Neil: I can’t compete with this.
Grugly: I’m not even gonna try.
That’s been our approach for an entire decade, alright!
Victoria: Speaking of approaches.
Victoria: Be very quiet. I’m hunting fireflies.
Abigail: Hey, you’re break-leg-dancing too?!
Abigail: Happy Walk Like a Fucking Clown Day!
Abigail: UNBAGGING VIDEO!
Ember: This isn’t a video.
Abigail: Yeah, well, that wasn’t really in the bag, either.
Ember: Hello, the bag.
Victoria: What crawled up your firecrotch and died?
Ember: I dunno if you wanna be invoking death right now.
Victoria: It’s the only thing that gives meaning to life!
I might have suggested sex, instead.
Neil: Yeah, ‘cuz it looks like she’s getting fucked either way.
Victoria: Little help?
Neil: Least possible.
Neil: Boys don’t don armour for chicks who aren’t charmers.
Victoria: Upskirt shot!
Neil: I’m more of a downskirt man, myself.
Victoria: …if I die, won’t that create a time paradox?
You’re clearly not the real Victoria.
Victoria: How can you be sure?
Because you’ve already had more lines than the real Victoria had.
Victoria: I can’t spend my last few precious seconds of life arguing with that logic.
We don’t need Grimmy at the anniversary party.
He’s always here in spirit.
Victoria: Well gee, I really appreciate that.
Consider your continued existence my anniversary present to you.
Victoria: Continued for how long?
Victoria: Cliffhangers don’t make for an engaging narrative.
♪ You, are, still the one that makes me shout ♪
♪ Still the one that I dream about ♪
♪ We’re still having fun ♪
♪ And you’re still the one ♪
Grugly: Aw, what, STILL?
Grugly: The worst thing about falling asleep is falling awake.
You know, I agree with me on that.
Grugly: What’s there even still to do?
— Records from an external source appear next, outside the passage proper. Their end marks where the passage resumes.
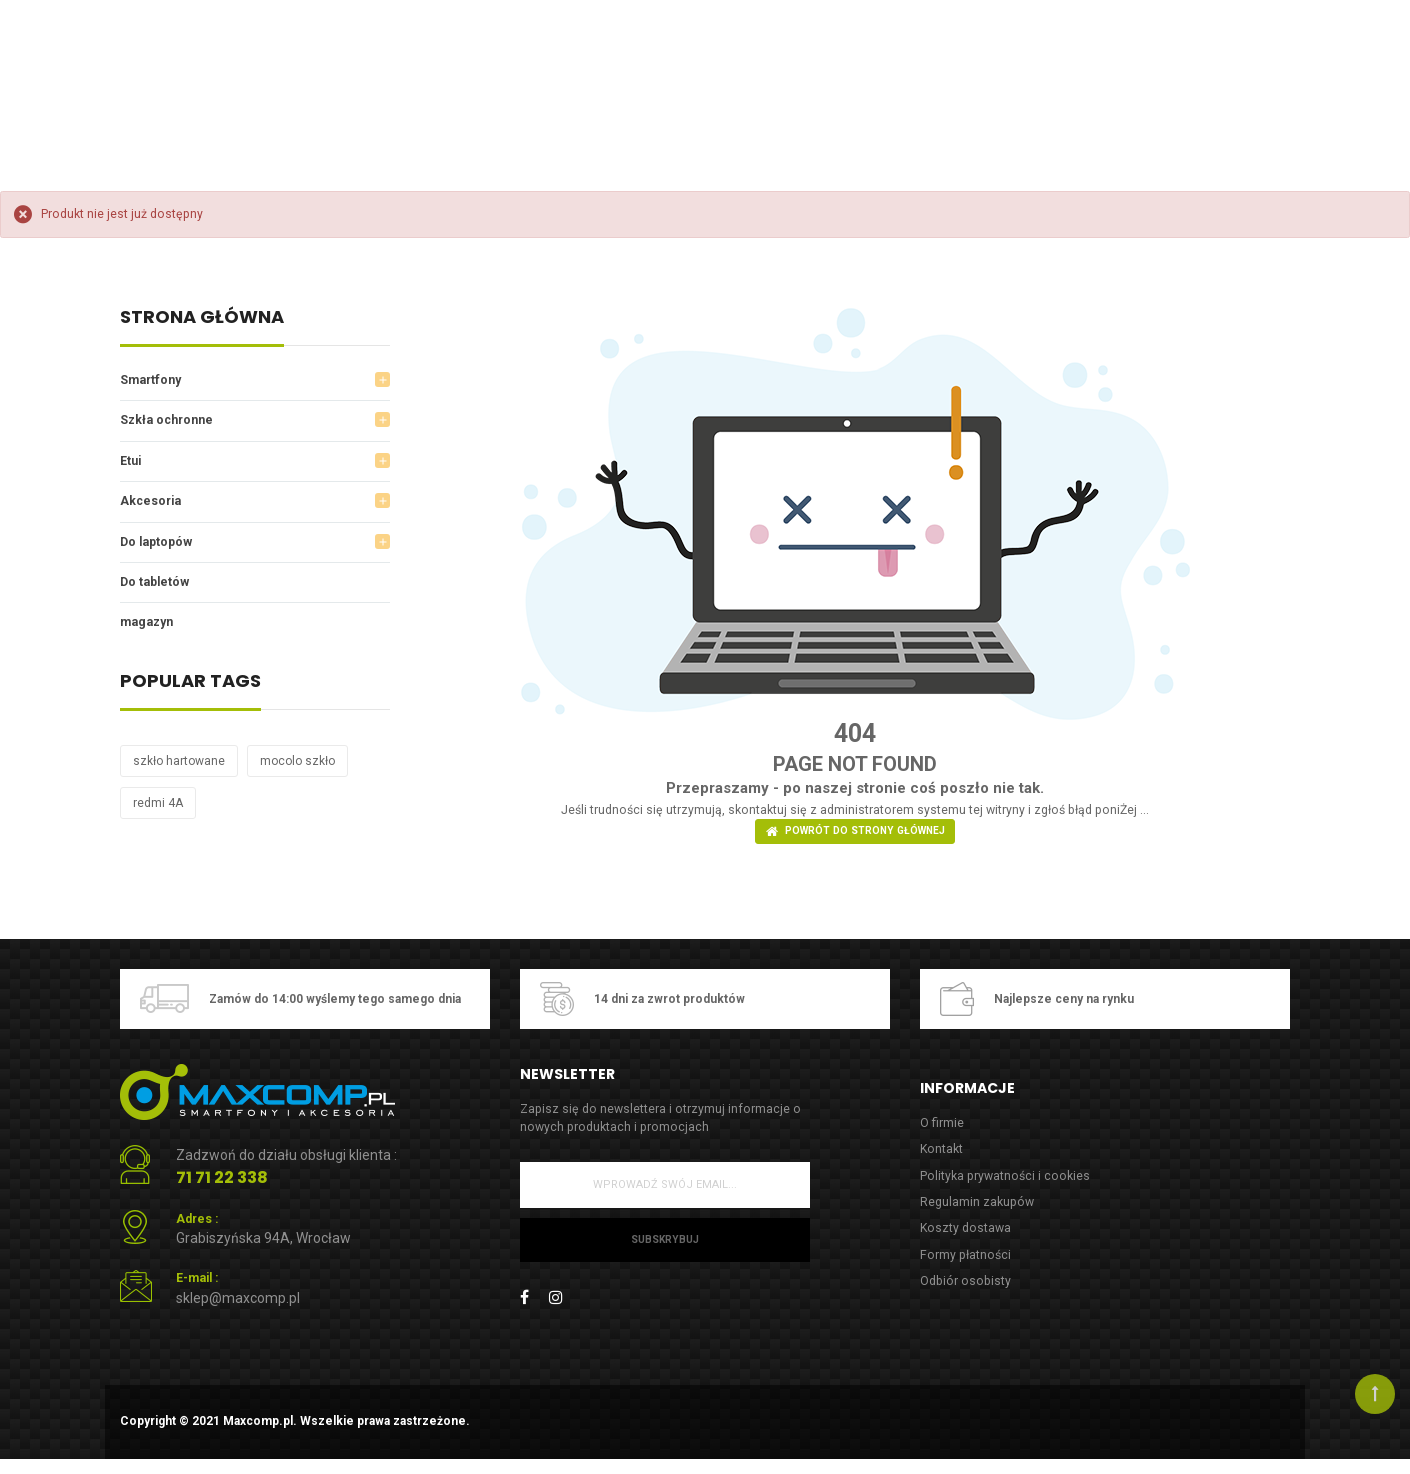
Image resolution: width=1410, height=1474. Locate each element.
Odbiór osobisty (967, 1296)
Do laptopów (159, 546)
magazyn (149, 629)
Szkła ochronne (170, 422)
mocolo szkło (297, 769)
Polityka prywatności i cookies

Call a wrap so I can take a crap.
More like call a slap slap slap.
Slap slap slap.
Grugly: Ohhhh. Right.
Grugly: Happy Tenth Anniversary, to you and your genitals.
Neil: Happy doesn’t begin to cover it, my dude.
Grugly: I wish something would cover it.
Neil: Kick them chunky feet up for me, sweetheart!
Ember: Splooge my man-tube, dork-haver!
Nick: I love your sweet nothings.
Is there a more appropriate way to end this, than with yet another toilet shot?
I don’t think there is.
Except perhaps a wide open shot of the unrealized past, as we move into the unrealized future!
Next time: well, uh, more! Not more of this, but definitely more.
Never count me out, even when I seem to have counted myself out.
I’ve got too much invested in you fuckers, fictional or non-fictional.
On that note, since it’s been TEN YEARS TO THE DAY since this story started, I thought I might as well update that group shot. Ten more lusty losers.
(Click for full-size version)
Here’s to the next ten.
This chapter depicts gameplay from 10 October 2020 to 11 October 2020.